They were warm and smart and loved to eat, so even though my job consisted of finding articles on microfiche at the library, I was well-fed and happy. And I learned a lot about nurses, which helped me get my second job out of college (as an editor and marketer of nursing textbooks).
Fast-forward to 2022…when someone tells me they can’t find something on Google, I always challenge them. If I could do obscure research without a computer, anything is possible.
What the Hell is Pretirement?
So, now that you know all about what I was doing 45 years ago, the big question is “What do I do now?”
I still research and write. I get paid more for it (usually) and use Grammarly rather than wite-out.
Since August of 1977, I’ve had many jobs, two kids, one (ended) marriage, lots of career and life reinventions, personal challenges, major moves, some interesting adventures, and more hairstyles and writing devices than I can count.
This month’s topic was unplugging, sloth, and rebooting.
I’m sooooo NOT ready to retire. I have too much energy and too much left to do professionally.

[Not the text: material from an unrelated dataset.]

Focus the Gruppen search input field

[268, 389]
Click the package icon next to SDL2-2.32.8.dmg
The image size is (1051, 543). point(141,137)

But this fall, I will consider myself “pretired.” Because, quite frankly, I’m tired of bureaucracy and bullshit.
What does my pretirement look like? I plan to:
- Work with clients who are visionary and fun and appreciate what I do for them.
- Travel as much as possible. I have been WFA (working from anywhere) for almost 20 years, so this whole remote work thing is old news to me.

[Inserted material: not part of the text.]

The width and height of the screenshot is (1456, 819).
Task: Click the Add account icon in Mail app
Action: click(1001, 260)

- Continue to make my voice heard to combat gendered ageism. A handful of companies have discovered that hiring me to build their brands and write their stories is more cost-efficient and effective in the long run than someone who graduated much more recently than 45 years ago. (And yes…I do move quickly and have incredible tech skills). My main competition these days is who I call the “content bros,” fellow English majors who use terms like “narrative” and “persona-based storytelling,” which is basically all the same stuff I was doing decades ago, but with CMS (content management systems) rather than manual typewriters and calculators.
- Volunteer for and support the right non-profit organizations.
- Feel less guilty about taking time off. After all, I’ve worked for 45 years. I deserve an occasional break.
Above all, I will structure my life to work hard and play hard, which is pretty much what I’ve attempted to do all along.
But commuting, raising kids, and looking after my aging mother all sometimes tipped the balance.
45 years = experience, calm, perspective, resilience, and freedom.
But enough (unpaid navel-gazing) writing labor before Labor Day.
I’ve been on a long strange trip since I unpacked that trunk in Ann Arbor and subsequently graduated.
I finished college in December of 1977, as planned. I then slept on my brother’s couch and wandered the streets of Manhattan looking for my first job, proudly flashing my blue leather portfolio of “clips.” I took an incredibly boring but educational position, lived on the upper East Side in a hell-hole of an apartment, and started my “adult” life.
I’m 45 years older and wiser (I think) and looking forward to the next 45, which will be a balance of growth and sloth.
September’s theme is “Back to School” and I’ll be writing about the fact that we’re all students of life and truly curious and happy people will never stop learning and evolving.
Enjoy your holiday weekend…and the fruits of your labors!